Le grand sociologue Zigmunt Bauman est obsédé par les lieux de la modernité (dont les gares) qu’il nomme durement les « réceptacles des poubelles mondialisées » et qui n’ont sur ce plan jamais vraiment changé depuis un siècle, sinon qu’en France, on le constate ces dernières années, le working-poor en situation particulière sinon peu régulière, est désormais accueilli par les forces de l’ordre alertées par des contrôleurs, hiatus révélateur ici encore, mais cette fois entre le territoire (national) et le trans-national. Réconcilier ces hiatus est, certes, une louable intention déclinée depuis nombre d’années… Y parviendra-t-on ?
Historiquement parlant, les gares ont donc connu deux principales évolutions, accompagnant et structurant en près de deux siècles, la profondeur des changements de la modernité urbaine. Cet accompagnement les a vues passer d’un statut de gares historiques à celui de gares à grande vitesse des années 1990. Leur évolution actuelle les voit affirmer une fonction longtemps délaissée (au moins en France), celle de pôle d’échange au sens large (et non uniquement avec les aéroports), amenés à s’articuler toujours plus avec d’autres réseaux : métro, tramway, bus…

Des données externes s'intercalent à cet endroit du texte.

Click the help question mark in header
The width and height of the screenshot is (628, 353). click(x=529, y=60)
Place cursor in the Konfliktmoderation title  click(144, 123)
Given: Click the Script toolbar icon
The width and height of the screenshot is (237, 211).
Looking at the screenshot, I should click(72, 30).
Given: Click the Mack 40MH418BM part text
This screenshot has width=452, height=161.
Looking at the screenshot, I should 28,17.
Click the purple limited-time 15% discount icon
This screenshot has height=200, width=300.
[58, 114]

Le maître-mot de la gare contemporaine oscille entre « services » et « intermodalité », pour réconcilier les gares avec les territoires, dépasser le « couple infernal » mobilité – urbanisation identifié par l’urbaniste Marc Wiel. Mais demain ? L’étonnant retour sera peut-être celui d’une autre catégorie de gares : on connaît bien l’histoire des grandes gare, nettement moins celle des petites. En ces temps d’appel à des recompositions de l’urbanisme « postcarbone », peut-être le rôle dévolu à ces petites gares les placera de manière singulière aux avant-postes de l’utopie plus crédible, plus mesurée de la ville durable que celle de la fin du tout-automobile.